# Provided information
* * * * * * * * *

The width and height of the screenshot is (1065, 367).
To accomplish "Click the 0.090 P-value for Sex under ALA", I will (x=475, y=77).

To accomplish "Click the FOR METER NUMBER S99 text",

* * * * * * * * *

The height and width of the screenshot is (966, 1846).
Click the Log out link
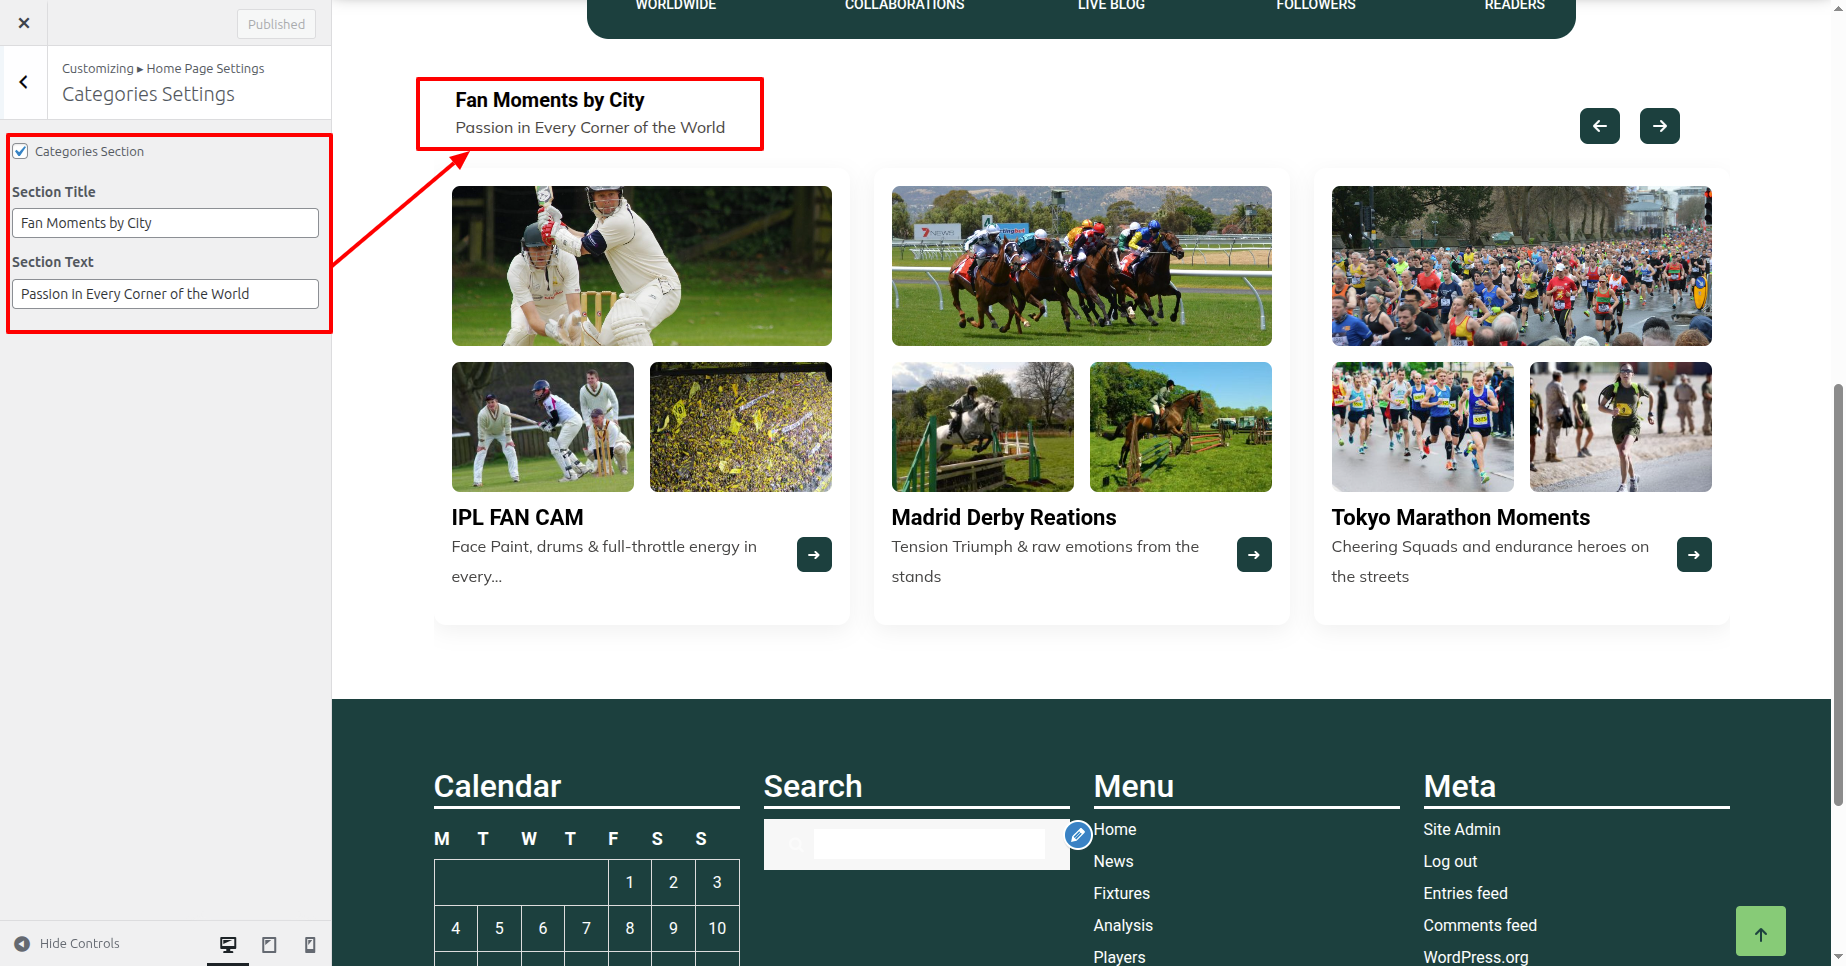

* * * * * * * * *

Word for word, restate the lines of the data above that fall between the line holding "The width and" and the line holding "the FOR METER", inclusive, and no other lines.

# Solution to the problem
The width and height of the screenshot is (1065, 367).
To accomplish "Click the 0.090 P-value for Sex under ALA", I will (x=475, y=77).

To accomplish "Click the FOR METER NUMBER S99 text",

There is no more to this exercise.